INSTRUCTIONS TO FOLLOW
Could you output exactly the lines from the one containing "File RITA (435, 728)" through the end of the records below, and nothing more?

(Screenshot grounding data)
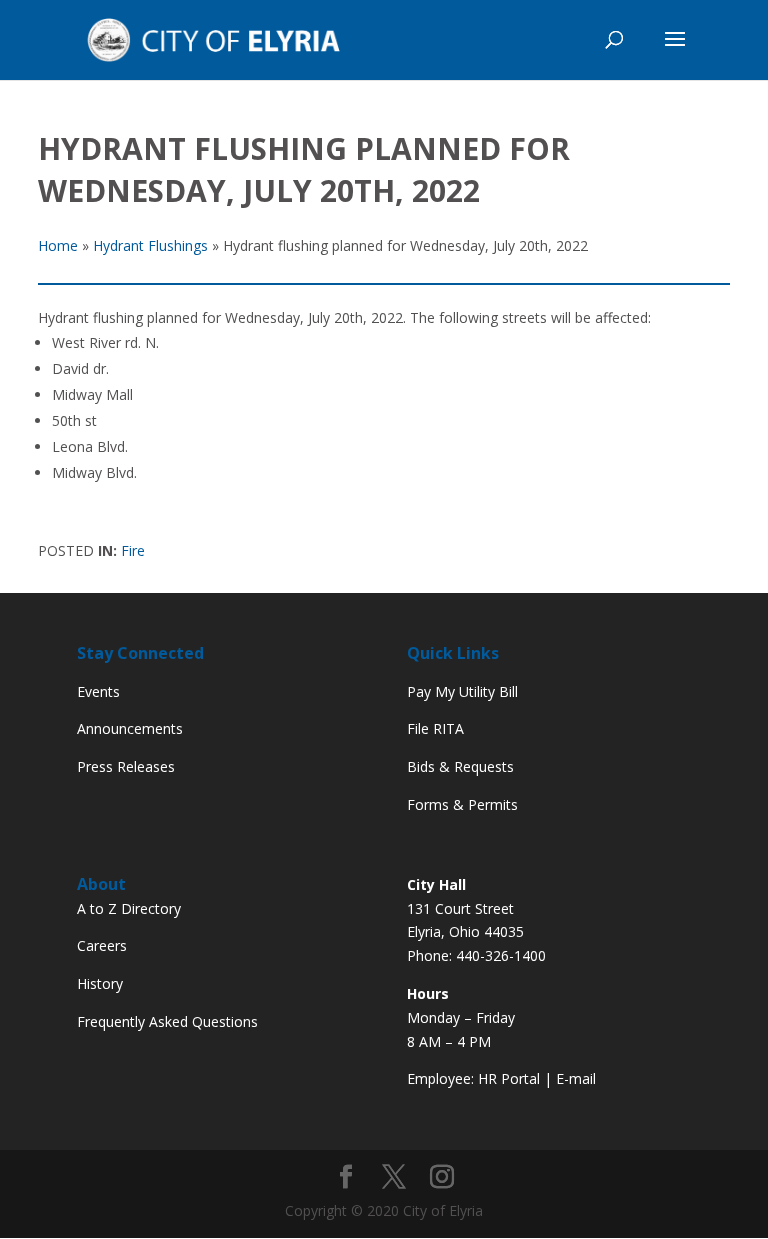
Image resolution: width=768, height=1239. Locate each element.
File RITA (435, 728)
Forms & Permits (462, 804)
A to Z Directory (129, 908)
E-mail (576, 1078)
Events (98, 691)
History (100, 983)
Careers (102, 945)
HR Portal (509, 1078)
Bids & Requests (460, 766)
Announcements (130, 728)
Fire (133, 550)
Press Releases (126, 766)
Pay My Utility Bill (462, 691)
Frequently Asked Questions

ANSWER BOX
File RITA (435, 728)
Forms & Permits (462, 804)
A to Z Directory (129, 908)
E-mail (576, 1078)
Events (98, 691)
History (100, 983)
Careers (102, 945)
HR Portal (509, 1078)
Bids & Requests (460, 766)
Announcements (130, 728)
Fire (133, 550)
Press Releases (126, 766)
Pay My Utility Bill (462, 691)
Frequently Asked Questions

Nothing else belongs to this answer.